__INFORMATION GIVEN__:
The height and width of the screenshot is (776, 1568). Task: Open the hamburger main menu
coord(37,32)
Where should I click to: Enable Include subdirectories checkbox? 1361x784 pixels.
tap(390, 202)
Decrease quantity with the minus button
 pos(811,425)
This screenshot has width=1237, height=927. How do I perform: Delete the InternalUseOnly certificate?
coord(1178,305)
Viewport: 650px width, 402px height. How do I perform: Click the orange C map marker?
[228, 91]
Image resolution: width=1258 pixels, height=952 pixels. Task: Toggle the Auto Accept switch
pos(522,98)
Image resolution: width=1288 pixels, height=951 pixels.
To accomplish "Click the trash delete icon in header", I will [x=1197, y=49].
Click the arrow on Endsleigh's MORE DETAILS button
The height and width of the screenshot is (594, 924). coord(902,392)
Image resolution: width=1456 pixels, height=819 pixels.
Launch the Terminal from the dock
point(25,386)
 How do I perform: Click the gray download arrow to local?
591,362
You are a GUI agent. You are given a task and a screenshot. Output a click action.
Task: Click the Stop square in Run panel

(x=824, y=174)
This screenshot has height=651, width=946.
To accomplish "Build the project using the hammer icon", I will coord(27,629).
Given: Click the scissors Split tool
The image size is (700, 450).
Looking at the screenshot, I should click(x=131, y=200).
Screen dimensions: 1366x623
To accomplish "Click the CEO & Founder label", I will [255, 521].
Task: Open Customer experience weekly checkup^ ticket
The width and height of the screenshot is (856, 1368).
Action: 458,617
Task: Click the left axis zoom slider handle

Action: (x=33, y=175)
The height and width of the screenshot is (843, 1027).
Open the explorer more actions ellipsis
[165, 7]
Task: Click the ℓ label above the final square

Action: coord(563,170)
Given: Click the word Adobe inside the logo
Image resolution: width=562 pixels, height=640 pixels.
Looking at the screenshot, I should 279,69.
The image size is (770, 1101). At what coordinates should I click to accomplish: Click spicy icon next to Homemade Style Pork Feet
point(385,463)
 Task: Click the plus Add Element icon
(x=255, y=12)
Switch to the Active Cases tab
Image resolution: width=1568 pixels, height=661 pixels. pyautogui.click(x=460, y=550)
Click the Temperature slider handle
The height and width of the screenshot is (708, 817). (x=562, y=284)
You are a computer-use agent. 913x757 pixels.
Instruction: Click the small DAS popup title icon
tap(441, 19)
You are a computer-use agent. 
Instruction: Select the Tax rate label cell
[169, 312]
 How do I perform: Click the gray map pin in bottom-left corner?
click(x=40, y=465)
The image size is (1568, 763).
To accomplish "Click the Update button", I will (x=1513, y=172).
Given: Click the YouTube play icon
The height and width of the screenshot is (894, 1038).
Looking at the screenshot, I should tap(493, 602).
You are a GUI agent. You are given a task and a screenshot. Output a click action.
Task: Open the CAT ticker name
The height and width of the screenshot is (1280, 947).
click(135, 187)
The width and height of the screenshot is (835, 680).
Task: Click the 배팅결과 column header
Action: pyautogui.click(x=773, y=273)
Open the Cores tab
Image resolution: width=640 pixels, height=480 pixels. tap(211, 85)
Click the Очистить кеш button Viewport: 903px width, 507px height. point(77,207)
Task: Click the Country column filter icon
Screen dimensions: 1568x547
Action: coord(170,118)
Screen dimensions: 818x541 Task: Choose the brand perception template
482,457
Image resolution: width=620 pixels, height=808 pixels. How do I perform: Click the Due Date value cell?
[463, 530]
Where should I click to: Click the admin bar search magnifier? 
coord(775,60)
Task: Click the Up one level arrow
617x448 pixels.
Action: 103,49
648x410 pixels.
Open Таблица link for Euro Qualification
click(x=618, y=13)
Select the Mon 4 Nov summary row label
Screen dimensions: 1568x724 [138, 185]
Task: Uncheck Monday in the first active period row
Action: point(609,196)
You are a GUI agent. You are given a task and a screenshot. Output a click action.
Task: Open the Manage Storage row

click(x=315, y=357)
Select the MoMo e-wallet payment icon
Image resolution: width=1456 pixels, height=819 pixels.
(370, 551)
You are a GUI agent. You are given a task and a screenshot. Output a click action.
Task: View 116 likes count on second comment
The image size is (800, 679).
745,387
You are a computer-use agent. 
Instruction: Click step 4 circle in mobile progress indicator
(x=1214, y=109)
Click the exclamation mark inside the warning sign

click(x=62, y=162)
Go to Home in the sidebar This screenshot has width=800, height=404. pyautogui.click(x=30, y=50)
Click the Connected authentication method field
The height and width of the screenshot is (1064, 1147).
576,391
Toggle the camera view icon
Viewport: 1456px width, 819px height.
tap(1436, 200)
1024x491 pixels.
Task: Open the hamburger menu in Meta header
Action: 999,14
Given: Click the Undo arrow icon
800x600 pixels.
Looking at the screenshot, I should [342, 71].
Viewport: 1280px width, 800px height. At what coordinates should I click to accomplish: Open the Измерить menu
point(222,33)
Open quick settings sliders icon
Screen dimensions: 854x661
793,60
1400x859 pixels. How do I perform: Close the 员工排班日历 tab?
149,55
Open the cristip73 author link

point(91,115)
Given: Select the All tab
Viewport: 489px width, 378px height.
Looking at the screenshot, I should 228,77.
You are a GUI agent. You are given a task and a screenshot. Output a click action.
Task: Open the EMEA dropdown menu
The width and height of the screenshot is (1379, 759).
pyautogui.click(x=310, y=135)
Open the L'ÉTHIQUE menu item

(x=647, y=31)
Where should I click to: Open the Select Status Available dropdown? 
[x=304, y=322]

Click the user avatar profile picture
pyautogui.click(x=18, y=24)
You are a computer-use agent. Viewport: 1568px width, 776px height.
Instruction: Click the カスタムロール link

__REQUIRED WORK__: Please reproduce all of the data above word for word, changing nothing.

__RESPONSE BELOW__:
The height and width of the screenshot is (776, 1568). Task: Open the hamburger main menu
coord(37,32)
Where should I click to: Enable Include subdirectories checkbox? 1361x784 pixels.
tap(390, 202)
Decrease quantity with the minus button
 pos(811,425)
This screenshot has width=1237, height=927. How do I perform: Delete the InternalUseOnly certificate?
coord(1178,305)
Viewport: 650px width, 402px height. How do I perform: Click the orange C map marker?
[228, 91]
Image resolution: width=1258 pixels, height=952 pixels. Task: Toggle the Auto Accept switch
pos(522,98)
Image resolution: width=1288 pixels, height=951 pixels.
To accomplish "Click the trash delete icon in header", I will [x=1197, y=49].
Click the arrow on Endsleigh's MORE DETAILS button
The height and width of the screenshot is (594, 924). coord(902,392)
Image resolution: width=1456 pixels, height=819 pixels.
Launch the Terminal from the dock
point(25,386)
 How do I perform: Click the gray download arrow to local?
591,362
You are a GUI agent. You are given a task and a screenshot. Output a click action.
Task: Click the Stop square in Run panel

(x=824, y=174)
This screenshot has height=651, width=946.
To accomplish "Build the project using the hammer icon", I will coord(27,629).
Given: Click the scissors Split tool
The image size is (700, 450).
Looking at the screenshot, I should click(x=131, y=200).
Screen dimensions: 1366x623
To accomplish "Click the CEO & Founder label", I will [255, 521].
Task: Open Customer experience weekly checkup^ ticket
The width and height of the screenshot is (856, 1368).
Action: 458,617
Task: Click the left axis zoom slider handle

Action: (x=33, y=175)
The height and width of the screenshot is (843, 1027).
Open the explorer more actions ellipsis
[165, 7]
Task: Click the ℓ label above the final square

Action: coord(563,170)
Given: Click the word Adobe inside the logo
Image resolution: width=562 pixels, height=640 pixels.
Looking at the screenshot, I should 279,69.
The image size is (770, 1101). At what coordinates should I click to accomplish: Click spicy icon next to Homemade Style Pork Feet
point(385,463)
 Task: Click the plus Add Element icon
(x=255, y=12)
Switch to the Active Cases tab
Image resolution: width=1568 pixels, height=661 pixels. pyautogui.click(x=460, y=550)
Click the Temperature slider handle
The height and width of the screenshot is (708, 817). (x=562, y=284)
You are a computer-use agent. 913x757 pixels.
Instruction: Click the small DAS popup title icon
tap(441, 19)
You are a computer-use agent. 
Instruction: Select the Tax rate label cell
[169, 312]
 How do I perform: Click the gray map pin in bottom-left corner?
click(x=40, y=465)
The image size is (1568, 763).
To accomplish "Click the Update button", I will (x=1513, y=172).
Given: Click the YouTube play icon
The height and width of the screenshot is (894, 1038).
Looking at the screenshot, I should tap(493, 602).
You are a GUI agent. You are given a task and a screenshot. Output a click action.
Task: Open the CAT ticker name
The height and width of the screenshot is (1280, 947).
click(135, 187)
The width and height of the screenshot is (835, 680).
Task: Click the 배팅결과 column header
Action: pyautogui.click(x=773, y=273)
Open the Cores tab
Image resolution: width=640 pixels, height=480 pixels. tap(211, 85)
Click the Очистить кеш button Viewport: 903px width, 507px height. point(77,207)
Task: Click the Country column filter icon
Screen dimensions: 1568x547
Action: coord(170,118)
Screen dimensions: 818x541 Task: Choose the brand perception template
482,457
Image resolution: width=620 pixels, height=808 pixels. How do I perform: Click the Due Date value cell?
[463, 530]
Where should I click to: Click the admin bar search magnifier? 
coord(775,60)
Task: Click the Up one level arrow
617x448 pixels.
Action: 103,49
648x410 pixels.
Open Таблица link for Euro Qualification
click(x=618, y=13)
Select the Mon 4 Nov summary row label
Screen dimensions: 1568x724 [138, 185]
Task: Uncheck Monday in the first active period row
Action: point(609,196)
You are a GUI agent. You are given a task and a screenshot. Output a click action.
Task: Open the Manage Storage row

click(x=315, y=357)
Select the MoMo e-wallet payment icon
Image resolution: width=1456 pixels, height=819 pixels.
(370, 551)
You are a GUI agent. You are given a task and a screenshot. Output a click action.
Task: View 116 likes count on second comment
The image size is (800, 679).
745,387
You are a computer-use agent. 
Instruction: Click step 4 circle in mobile progress indicator
(x=1214, y=109)
Click the exclamation mark inside the warning sign

click(x=62, y=162)
Go to Home in the sidebar This screenshot has width=800, height=404. pyautogui.click(x=30, y=50)
Click the Connected authentication method field
The height and width of the screenshot is (1064, 1147).
576,391
Toggle the camera view icon
Viewport: 1456px width, 819px height.
tap(1436, 200)
1024x491 pixels.
Task: Open the hamburger menu in Meta header
Action: 999,14
Given: Click the Undo arrow icon
800x600 pixels.
Looking at the screenshot, I should [342, 71].
Viewport: 1280px width, 800px height. At what coordinates should I click to accomplish: Open the Измерить menu
point(222,33)
Open quick settings sliders icon
Screen dimensions: 854x661
793,60
1400x859 pixels. How do I perform: Close the 员工排班日历 tab?
149,55
Open the cristip73 author link

point(91,115)
Given: Select the All tab
Viewport: 489px width, 378px height.
Looking at the screenshot, I should 228,77.
You are a GUI agent. You are given a task and a screenshot. Output a click action.
Task: Open the EMEA dropdown menu
The width and height of the screenshot is (1379, 759).
pyautogui.click(x=310, y=135)
Open the L'ÉTHIQUE menu item

(x=647, y=31)
Where should I click to: Open the Select Status Available dropdown? 
[x=304, y=322]

Click the user avatar profile picture
pyautogui.click(x=18, y=24)
You are a computer-use agent. Viewport: 1568px width, 776px height.
Instruction: Click the カスタムロール link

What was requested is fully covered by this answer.